The University made over $1 billion dollars on a 19.1 percent return on investment, which is 3.3 percent higher than the 15.8 percent national average, according to the National Association of College and University Business Officers. Last year, Emory’s managed funds last reported an investment return of 11.3 percent in June 2013, according to a June 2013 University press release.

As of August 31, 2013, the endowment was valued at $5.8 billion, according to a November 2013 University press release.

Emory’s endowment grew substantially over the last year due to strong investing decisions made by Emory’s internal investment management team as well as external investment managers, according to Mary Cahill, vice president of investments and chief investment officer.

“Recent strong performance in equity and fixed income markets has been an important contributor to Emory’s portfolio performance,” Cahill wrote. “However, simply tracking market performance would not have been sufficient for Emory to generate a return of 19.1 [percent].”

Along with the $1 billion in investment gains, the University received roughly $60 million in donations last year, according to the press release.

However, $252 million was spent on academic programs, and the $6.7 billion endowment total represents the figure after deduction of the $252 million. The annual funds spent on academic programs remain rather constant as the University has a formula which is set by the Board of Trustees for determining how much will be spent annually according to Emory Investment Management’s website.

Emory Investment Management, made up of 22 full time professionals and two student interns, is responsible for managing the endowment.

“The investment organization invests considerable time reviewing their respective research areas through conversations with investment managers, industry experts and other market participants,” Cahill wrote in an email to the Wheel.

The group is greatly accountable for the positive results last year due to making informed investment decisions, according to Cahill.

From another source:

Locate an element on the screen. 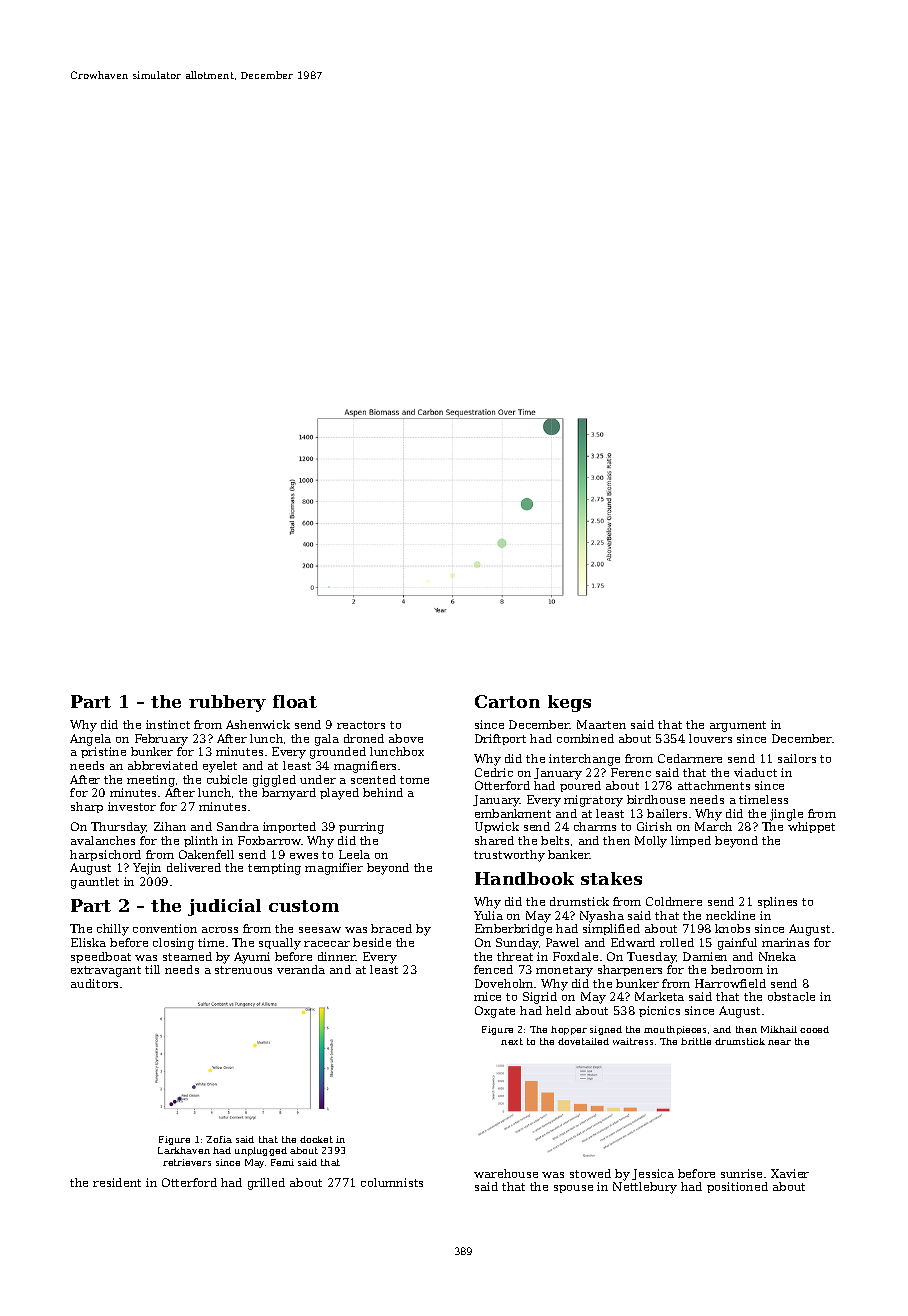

Emory meticulously allocates funds to different external investment management firms that have expertise in one or more investment strategies, Cahill said.

Which group they invest with depends on the type of commodity Emory wishes to invest in. For example, Cahill explained, if Emory wishes to invest in real estate, they will find a group that has successfully invested in that field.

The impact of Emory Investment Management’s decisions greatly affects the University as it determines how much the University is allowed to spend on academic programs.

Vice President and Deputy to the President Gary Hauk explained in an email to the Wheel that “most of the endowment is designated by donors for specific purposes … but the portion that is not designated in this way is allocated by a process involving the deans and other administrators and determined finally by the Ways and Means Committee, which the provost chairs.”

Emory University Provost and Executive Vice President of Academic Affairs Claire Sterk touched on the subject as well.

“The resources will be allocated to the top academic priorities that will continue to advance the experience of the Emory students (as well as the quality of the students), the quality of the faculty and the infrastructure in support of the academic mission,” Sterk wrote in an email to the Wheel.

Cahill wrote that she believes that the current portfolio’s performance will provide Emory with continued excellence and “facilitate the University’s future initiatives and goals.”